● Required work: Return every line of the records below unchanged, in the same order.

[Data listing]
##############################
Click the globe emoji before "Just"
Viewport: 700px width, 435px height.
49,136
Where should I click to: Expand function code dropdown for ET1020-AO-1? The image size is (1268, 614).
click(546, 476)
##############################
● Solved exercise:
Click the globe emoji before "Just"
Viewport: 700px width, 435px height.
49,136
Where should I click to: Expand function code dropdown for ET1020-AO-1? The image size is (1268, 614).
click(546, 476)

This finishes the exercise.